▶ [What the exercise asks] Print every record exactly, omitting none.

==== Records to use

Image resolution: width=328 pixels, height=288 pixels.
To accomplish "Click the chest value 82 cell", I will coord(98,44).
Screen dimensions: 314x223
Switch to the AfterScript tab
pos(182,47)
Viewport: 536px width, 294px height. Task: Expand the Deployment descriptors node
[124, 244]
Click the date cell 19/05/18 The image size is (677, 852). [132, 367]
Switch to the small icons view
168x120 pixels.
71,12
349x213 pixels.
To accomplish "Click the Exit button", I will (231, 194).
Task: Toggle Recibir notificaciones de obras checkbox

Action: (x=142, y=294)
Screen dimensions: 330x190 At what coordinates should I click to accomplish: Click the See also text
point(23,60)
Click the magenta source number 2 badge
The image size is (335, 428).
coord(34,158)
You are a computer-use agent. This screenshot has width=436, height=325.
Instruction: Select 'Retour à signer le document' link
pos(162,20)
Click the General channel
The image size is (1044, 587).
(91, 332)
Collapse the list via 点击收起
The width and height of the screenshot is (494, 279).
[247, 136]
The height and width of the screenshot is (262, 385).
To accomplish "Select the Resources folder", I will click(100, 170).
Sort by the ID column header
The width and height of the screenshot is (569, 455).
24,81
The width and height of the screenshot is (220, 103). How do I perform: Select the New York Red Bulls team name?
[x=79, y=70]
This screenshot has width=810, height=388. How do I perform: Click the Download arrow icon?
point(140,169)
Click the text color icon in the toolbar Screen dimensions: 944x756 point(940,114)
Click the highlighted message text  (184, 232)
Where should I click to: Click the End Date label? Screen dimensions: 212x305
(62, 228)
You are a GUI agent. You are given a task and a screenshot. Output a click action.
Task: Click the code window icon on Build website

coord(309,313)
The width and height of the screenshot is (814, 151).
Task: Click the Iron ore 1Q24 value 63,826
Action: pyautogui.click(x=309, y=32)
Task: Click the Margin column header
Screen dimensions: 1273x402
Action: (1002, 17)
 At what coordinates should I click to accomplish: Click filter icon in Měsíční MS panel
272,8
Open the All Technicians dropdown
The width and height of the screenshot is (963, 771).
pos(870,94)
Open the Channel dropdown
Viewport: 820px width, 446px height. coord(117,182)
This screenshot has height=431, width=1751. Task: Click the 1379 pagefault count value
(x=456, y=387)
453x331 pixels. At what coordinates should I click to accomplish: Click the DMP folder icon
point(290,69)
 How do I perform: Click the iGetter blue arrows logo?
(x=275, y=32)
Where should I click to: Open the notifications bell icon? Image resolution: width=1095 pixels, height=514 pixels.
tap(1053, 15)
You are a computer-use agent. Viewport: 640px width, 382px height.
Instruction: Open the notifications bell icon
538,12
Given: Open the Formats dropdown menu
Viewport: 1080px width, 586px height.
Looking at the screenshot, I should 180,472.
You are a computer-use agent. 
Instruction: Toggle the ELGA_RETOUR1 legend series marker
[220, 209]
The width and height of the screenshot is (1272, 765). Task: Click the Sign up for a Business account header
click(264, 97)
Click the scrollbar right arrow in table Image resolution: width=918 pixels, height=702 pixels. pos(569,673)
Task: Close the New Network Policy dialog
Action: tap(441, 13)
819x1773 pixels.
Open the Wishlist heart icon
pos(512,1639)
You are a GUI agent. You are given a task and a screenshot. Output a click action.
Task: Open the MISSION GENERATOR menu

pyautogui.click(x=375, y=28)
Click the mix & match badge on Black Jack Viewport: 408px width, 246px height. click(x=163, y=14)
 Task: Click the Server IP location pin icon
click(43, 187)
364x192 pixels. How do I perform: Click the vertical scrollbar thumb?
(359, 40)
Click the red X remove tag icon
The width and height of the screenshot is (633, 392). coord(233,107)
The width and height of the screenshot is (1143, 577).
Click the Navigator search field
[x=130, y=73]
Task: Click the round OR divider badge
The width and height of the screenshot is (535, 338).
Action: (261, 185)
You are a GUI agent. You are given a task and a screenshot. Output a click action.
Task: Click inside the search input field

========

▶ [Answer area]
Image resolution: width=328 pixels, height=288 pixels.
To accomplish "Click the chest value 82 cell", I will coord(98,44).
Screen dimensions: 314x223
Switch to the AfterScript tab
pos(182,47)
Viewport: 536px width, 294px height. Task: Expand the Deployment descriptors node
[124, 244]
Click the date cell 19/05/18 The image size is (677, 852). [132, 367]
Switch to the small icons view
168x120 pixels.
71,12
349x213 pixels.
To accomplish "Click the Exit button", I will (231, 194).
Task: Toggle Recibir notificaciones de obras checkbox

Action: (x=142, y=294)
Screen dimensions: 330x190 At what coordinates should I click to accomplish: Click the See also text
point(23,60)
Click the magenta source number 2 badge
The image size is (335, 428).
coord(34,158)
You are a computer-use agent. This screenshot has width=436, height=325.
Instruction: Select 'Retour à signer le document' link
pos(162,20)
Click the General channel
The image size is (1044, 587).
(91, 332)
Collapse the list via 点击收起
The width and height of the screenshot is (494, 279).
[247, 136]
The height and width of the screenshot is (262, 385).
To accomplish "Select the Resources folder", I will click(100, 170).
Sort by the ID column header
The width and height of the screenshot is (569, 455).
24,81
The width and height of the screenshot is (220, 103). How do I perform: Select the New York Red Bulls team name?
[x=79, y=70]
This screenshot has width=810, height=388. How do I perform: Click the Download arrow icon?
point(140,169)
Click the text color icon in the toolbar Screen dimensions: 944x756 point(940,114)
Click the highlighted message text  (184, 232)
Where should I click to: Click the End Date label? Screen dimensions: 212x305
(62, 228)
You are a GUI agent. You are given a task and a screenshot. Output a click action.
Task: Click the code window icon on Build website

coord(309,313)
The width and height of the screenshot is (814, 151).
Task: Click the Iron ore 1Q24 value 63,826
Action: pyautogui.click(x=309, y=32)
Task: Click the Margin column header
Screen dimensions: 1273x402
Action: (1002, 17)
 At what coordinates should I click to accomplish: Click filter icon in Měsíční MS panel
272,8
Open the All Technicians dropdown
The width and height of the screenshot is (963, 771).
pos(870,94)
Open the Channel dropdown
Viewport: 820px width, 446px height. coord(117,182)
This screenshot has height=431, width=1751. Task: Click the 1379 pagefault count value
(x=456, y=387)
453x331 pixels. At what coordinates should I click to accomplish: Click the DMP folder icon
point(290,69)
 How do I perform: Click the iGetter blue arrows logo?
(x=275, y=32)
Where should I click to: Open the notifications bell icon? Image resolution: width=1095 pixels, height=514 pixels.
tap(1053, 15)
You are a computer-use agent. Viewport: 640px width, 382px height.
Instruction: Open the notifications bell icon
538,12
Given: Open the Formats dropdown menu
Viewport: 1080px width, 586px height.
Looking at the screenshot, I should 180,472.
You are a computer-use agent. 
Instruction: Toggle the ELGA_RETOUR1 legend series marker
[220, 209]
The width and height of the screenshot is (1272, 765). Task: Click the Sign up for a Business account header
click(264, 97)
Click the scrollbar right arrow in table Image resolution: width=918 pixels, height=702 pixels. pos(569,673)
Task: Close the New Network Policy dialog
Action: tap(441, 13)
819x1773 pixels.
Open the Wishlist heart icon
pos(512,1639)
You are a GUI agent. You are given a task and a screenshot. Output a click action.
Task: Open the MISSION GENERATOR menu

pyautogui.click(x=375, y=28)
Click the mix & match badge on Black Jack Viewport: 408px width, 246px height. click(x=163, y=14)
 Task: Click the Server IP location pin icon
click(43, 187)
364x192 pixels. How do I perform: Click the vertical scrollbar thumb?
(359, 40)
Click the red X remove tag icon
The width and height of the screenshot is (633, 392). coord(233,107)
The width and height of the screenshot is (1143, 577).
Click the Navigator search field
[x=130, y=73]
Task: Click the round OR divider badge
The width and height of the screenshot is (535, 338).
Action: (261, 185)
You are a GUI agent. You are given a task and a screenshot. Output a click action.
Task: Click inside the search input field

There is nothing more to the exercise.